Under a Gilded Moon(90)
Kerry felt strangely warm as she walked, despite having left her father’s coat for the twins. It was as if those moments shared with John Cabot on Christmas night were still sending the blood coursing through her.
Which was why, she told herself sternly here in the clear light of day, she had to be wary.
Despite the deep, swirling pull of that night, and despite what she’d learned of his story, there were still reasons for caution. Like the cliché of the servant girl falling for the handsome gentleman on the grand estate, convinced that he loved her only to find she’d been just an amusement. John Cabot seemed nothing if not authentic, but wasn’t that what every abandoned young woman said, looking back? And he’d somehow known Aaron Berkowitz before that night on the train platform, yet he’d volunteered nothing to Wolfe that evening. For a man who claimed to value transparency of the heart so highly, there was something unsettling about his not divulging that he’d known the murder victim before.
She didn’t have to let his rumpled good looks or her sympathy for him pull her feet out from under her like the French Broad in a flood. She’d have to exercise caution.
Kerry veered into the woods, the snow thick. The beeswax she’d rubbed into her shoes helped only so much with moisture, her stockings wet through now.
At the barn, Tully and Jursey were up and dressed, Tully’s hair neatly braided, Jursey’s in its rooster comb. The three of them changed their father’s bedclothes, the air once they were done smelling of the pine needle tick.
Kerry kissed each twin on the top of the head. “So. Has he said anything?”
The twins exchanged glances.
“Okay, you two. What’s that about?”
Jursey frowned at Tully, then at their father, just beginning to stir. “He said not to tell.”
“I don’t care, Jurs. I’m not keeping secrets from Kerry.”
Kerry’s hands went to her hips. “Whatever it is, I’m guessing I need to know.”
Jursey sighed but said nothing, crossing his arms.
Kerry focused in on her sister, who strapped on every responsibility like a soldier with his pack. Tully had no capacity for shrugging off duty.
“Spoke just enough yesterday to ask Jursey to take a message,” she blurted.
“A message?”
“Jurs took a kind of letter thing. Delivered to Biltmore.”
“To Biltmore.” Kerry stared at her brother. “And you didn’t tell me?”
Jursey sulked. “Said I’s to deliver it straight to Mr. George Vanderbilt. Said I most of all wasn’t to tell you.”
Kerry took a breath to steady her anger. “And what exactly did the letter say?”
“No idea. Had it folded up tight. Said I wasn’t to open it.”
“Where’d he even get the paper or pen?”
“No idea about that, either. Looked to me like it was maybe some kind of fancy paper somebody must’ve give him somehow. All’s I know was he told me I was to take it down there.”
Kerry turned back to her father, his eyes open now, his breathing shallow, uneven. “Well, then. Would you like to tell me about that letter you had Jursey deliver?”
If he heard, nothing in his face moved.
“Or maybe you want to tell me about that photograph with you and Robert Bratchett? What it’s got to do with your looking riled up when he comes around?”
Still no movement at all. His eyes closed again.
Tully tugged on Kerry’s sleeve. “He’s slipped on off back to sleep. Aunt Rema’s coming to take a watch-over so the three of us can slip off to the chapel.”
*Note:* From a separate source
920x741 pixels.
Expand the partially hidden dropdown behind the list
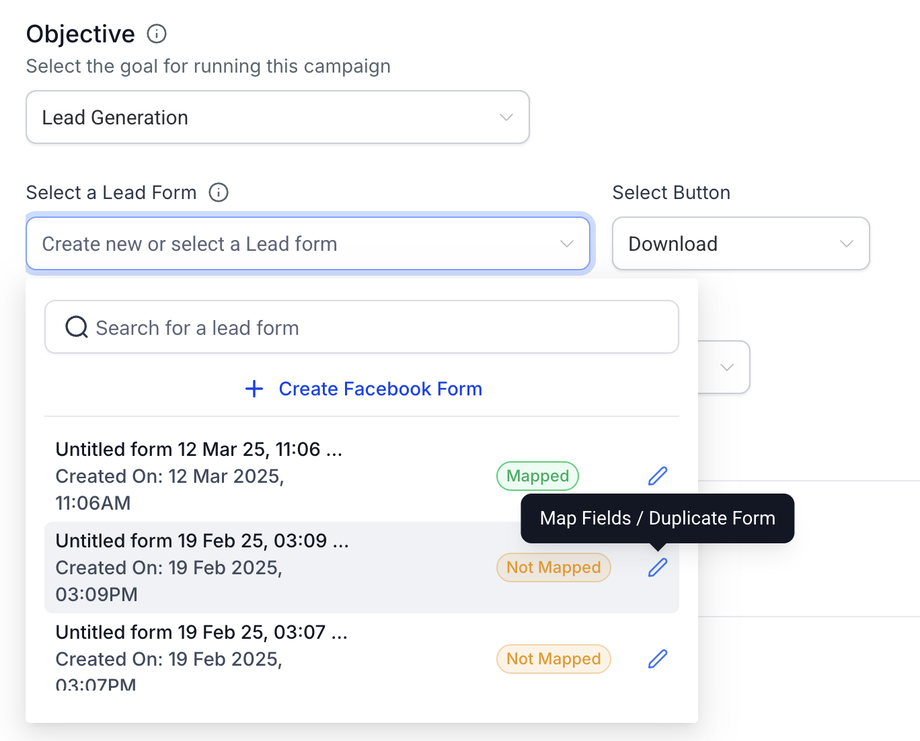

Uneasy, Kerry kissed Rema’s cheek when she arrived and let the twins pull her away. Carrying two cane fishing poles and a spear, they slipped unseen around the edge of the clearing and into the back of the chapel, their Methodist church down by the branch that flowed so close to the corner of the square little structure that in spring, when it swelled, it splashed up on the foundation and clapboard. The itinerant preacher would be coming later from Black Mountain, but they stayed only for the hymns, mournful and joyful at once. No instruments today. Just the ragged little congregation standing wet from slogging through snow, the potbellied stove hissing, their singing rising to the hand-hewn rafters. Here were the pained and hopeful voices of people who knew despair was life and life was despair—and grace was there for the taking.
Come thou fount of every blessing,
Tune my heart to sing thy praise,
Streams of mercy, never ceasing . . .
Kerry stopped singing to listen to the babble of the branch instead, barely audible beneath the music. That branch, at least, she’d never seen dry. The mercies of the divine, on the other hand, seemed a whole lot less sure—at least from where she was standing with four hours of sleep from serving a castle of American royalty by day and a dying father by night.
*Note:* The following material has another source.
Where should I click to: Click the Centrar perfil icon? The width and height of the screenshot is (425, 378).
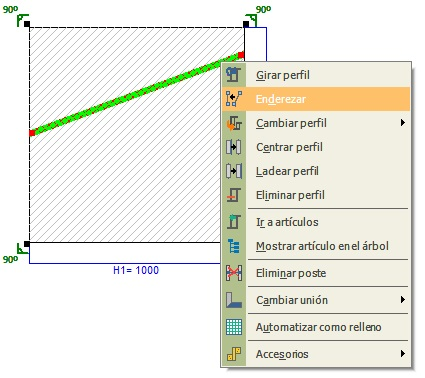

Slipping out the back while the music still throbbed and thrummed from inside, Kerry and the twins walked upstream along the bank. Decades ago, the Cherokees had built weirs throughout the mountains, including here, a V of stones piled in the river with its wide mouth facing upstream to guide the trout toward a narrower, easier catch. Unwinding their lines of twined horsehair slicked with beeswax, Tully and Jursey began digging under the snow in the stream bank’s soft soil for worms. Tully retied the bullet she’d melted and punched a hole in for a sinker.